Between 1997 and 2002 in Maine, employment in the forest industry fell by 23 percent, with a loss of more than 5,000 jobs. The prognosis for New England’s outlying counties, which once lived off the fat of the forest, is not favorable: one in four residents in Maine’s Somerset County and one in five in Washington County now live in poverty. Communities at the fringe of New England’s timberlands are fraying.
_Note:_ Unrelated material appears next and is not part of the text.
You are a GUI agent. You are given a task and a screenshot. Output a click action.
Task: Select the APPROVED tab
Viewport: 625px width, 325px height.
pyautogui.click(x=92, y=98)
What’s more, across the region land is being carved up and sold off, which some see as a dagger in the heart of the old economy. Investment trusts and wealthy families have acquired their own fiefdoms — the new owners are locally called “kingdom buyers” — and longtime timberland owners are getting out of the tree business. Nearly one acre in four in Maine has changed hands in the past decade. Nationwide, about 30 million acres, or half the private industrial forestland, has been sold since 1996.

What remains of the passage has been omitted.